> _Source_:
--- --- ---

R is a complex, powerful statistical programming language. It’s also free! I use R to do all my empirical and methodological work. I use R to wrangle data, fit statistical models, perform simulation studies, and draw graphics.

R works by scripts. The user writes a program called a “script” or program; R executes the program. This might intimidate you a little. That’s okay. It’s easier than it sounds, and Rob (our fantastic TA) and I (your mediocre professor) are here to help you.

We’ll learn a lot about R this semester, but we’ll learn only some aspects of R. I have to include some features of R and exclude others. Just because I show you one way to tackle a problem doesn’t mean it’s the only (or the best) way. But in order to get you working with data ASAP, we have to exclude some important concepts and tools in R.

This is important. I caution you against googling for help. I have put together a coherent sequence of skills. If you go off own your own, you’ll hop outside that sequence. Instead of seeking help elsewhere, refer back to my notes, and ask me and Rob questions.

Rather than use R directly, though, we’ll use RStudio to manage and run our R programs. RStudio is simply a way to organize our R code. A good analogy is a desk–RStudio helps us keep our desk neat and tidy while we work. I use RStudio for all my R programming. I even use RStudio to write documents and make presentations using RMarkdown. I write my notes and build my course websites with RStudio.

To make things even simpler, we’re going to use RStudio in the cloud. This avoids lots of issues with setting up your computer for statistical computing. The only downside is that the cloud is noticeably slower than a local installation of RStudio.

R as a Calculator

To get started with R, just open up RStudio and look around. If you want, you can use R like a calculator–just type directly into the console as you would a calculator.

2 + 2
## [1] 4
2*3
## [1] 6
2^3
## [1] 8
2/3
## [1] 0.6666667
exp(3)
## [1] 20.08554
log(2)  # this is the natural log
## [1] 0.6931472
sqrt(2)

--- --- ---

> _Data shown_:
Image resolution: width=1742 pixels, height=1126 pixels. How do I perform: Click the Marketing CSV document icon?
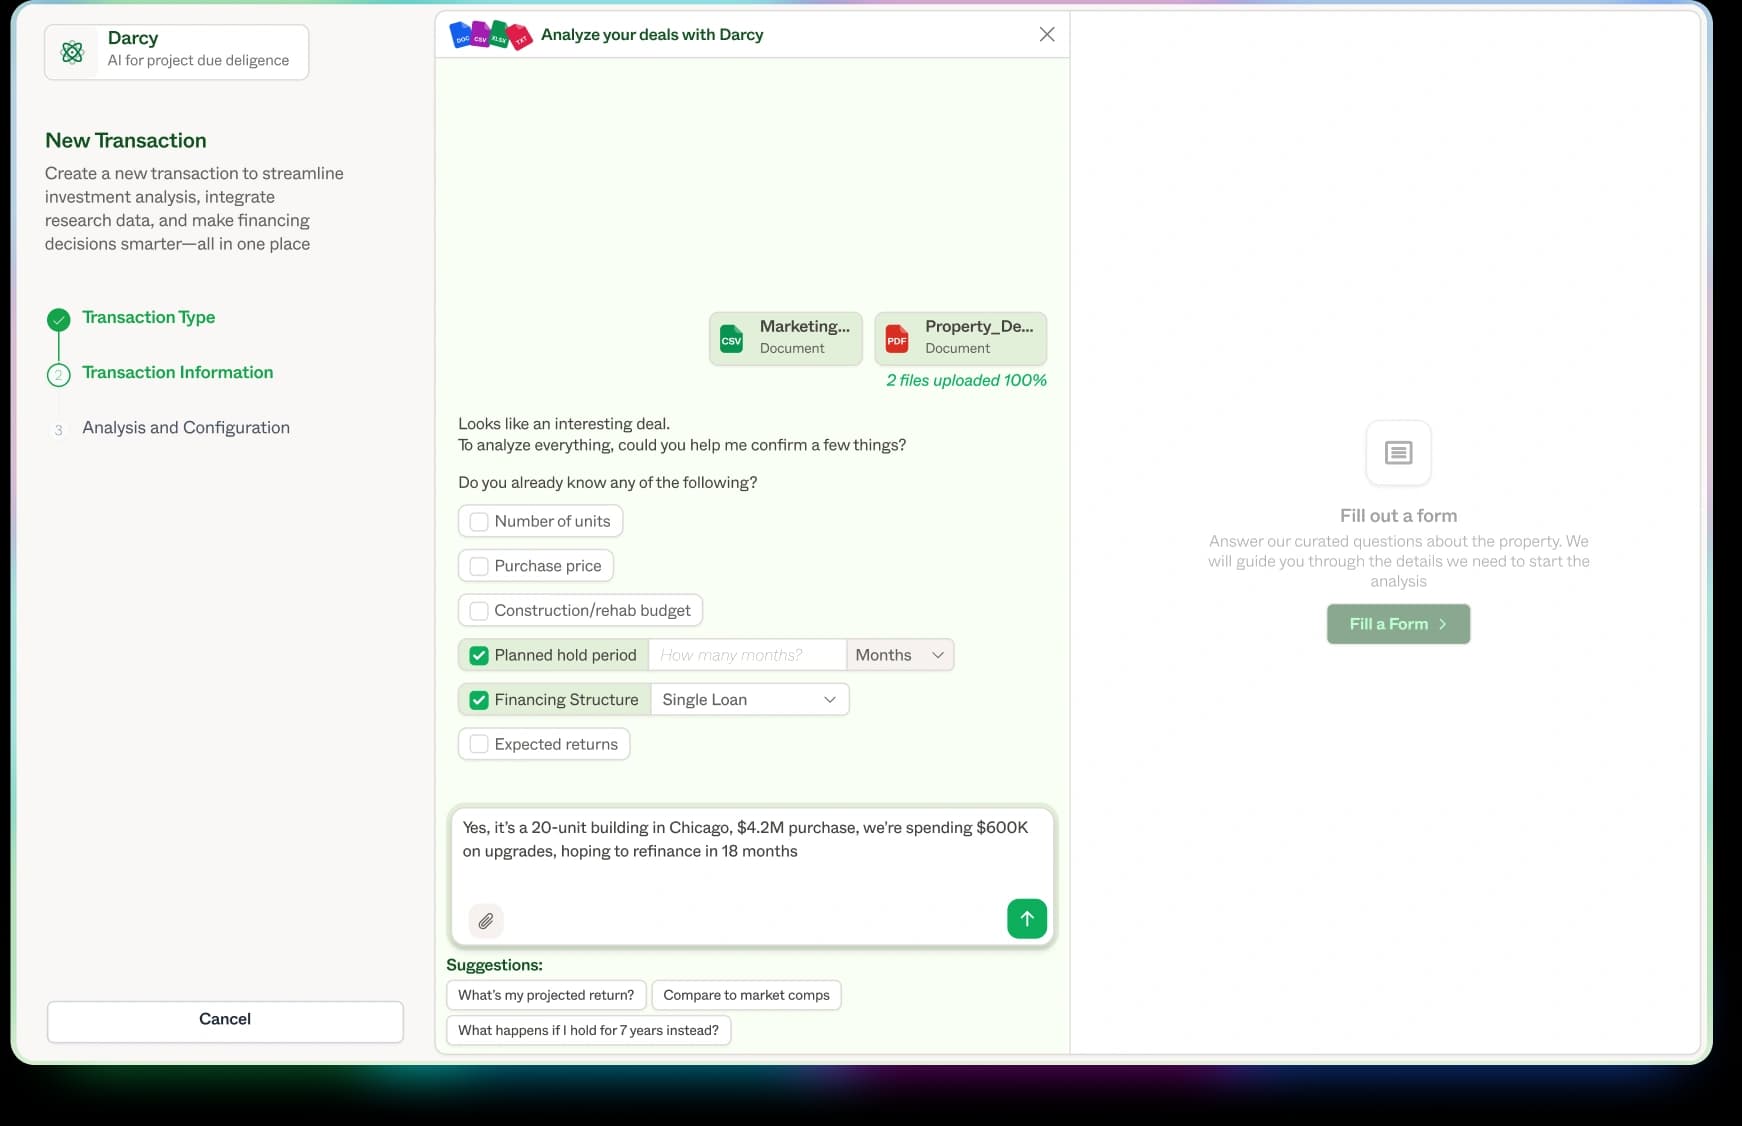coord(732,339)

--- --- ---

> _Jobs_:
1. In the R introduction, why does the professor warn students not to search online for help?
2. According to the R introduction, what is the one downside of running RStudio in the cloud?
3. Pick up the R introduction from its last line and keep writing.

> _Answers to the exercise_:
1. The professor has built the course around a coherent sequence of skills. Searching on their own would take students outside that sequence, so they should go back to the notes and ask the professor and Rob instead.

2. The cloud is noticeably slower than a local installation of RStudio.

3.
## [1] 1.414214

Review Exercises

Using R as a calculator, calculate the following (in the console):

  1. \(32 + 17\)
  2. \(32 \times 17\)
  3. \(\frac{32}{17}\)
  4. \(32^2\)
  5. \(\sqrt{32}\)
  6. \(\log{32}\)

Scripts

Ultimately, we’ll want to write all of our code in scripts so that we can modify, reproduce, and check our work. From now on, almost everything we do will go in a script. The idea is not to do an analysis, but to write a script that can do an analysis for us.

Scripts in RStudio

To open a new R script, click File, New File, R Script. You can type lines of code directly into this script. In the upper-right corner of the script window, you’ll see a Run button. This runs the entire line that the cursor is currently on or all the highlighted lines. This is equivalent to Command + Enter (or Control + Enter on Windows). Unless the script takes a long time to run (and I don’t think any of ours will), I recommend hitting Command + A (or Control + A on Windows) to highlight the entire script and then Command + Enter (Control + Enter on Windows) to run the entire script. You need to get into the habit of running the entire script, because you want to entire script to work in one piece when you are done. It is much easier to do this if you’re running the entire script all along.

ProTip: To run your code, press command + a (or control + a on Windows) and then press command + enter (or control + enter on Windows).

To save this script, simply click File > Save. I discuss where to save files a little later, but for now, just realize that R scripts will have a .R extension, such as my-script.R or important-analysis.R.

Importance

Doing your work in a script is important. You might have done a statistical analysis before or at least manipulated data with Excel. Most likely, you went though several steps and perhaps ended with a graph. That’s fantastic, but there are several problems.

  1. If you want to re-do your analysis, you must go through the whole process again.
  2. You might forget what you did. (I shouldn’t say “might”–you will forget.)
  3. You cannot easily show others what you did. Instead, they must take your word for it.
  4. You cannot make small changes to your analysis without going through the whole process again.

Scripting solves each of these problems.

  1. If you want to re-do your analysis, just open your script and click Run.
  2. If you forget what you did, just look at your script.
  3. If you want to show others exactly what you did, just show them your script.
  4. If you want to make a small change to your analysis, just make a small change to your script and click Run.

Scripting might seem like a lot more work. At first, it will be more work. By the end of the semester, it will be less work. As part of the papers you’ll write for this class, you’ll write a script.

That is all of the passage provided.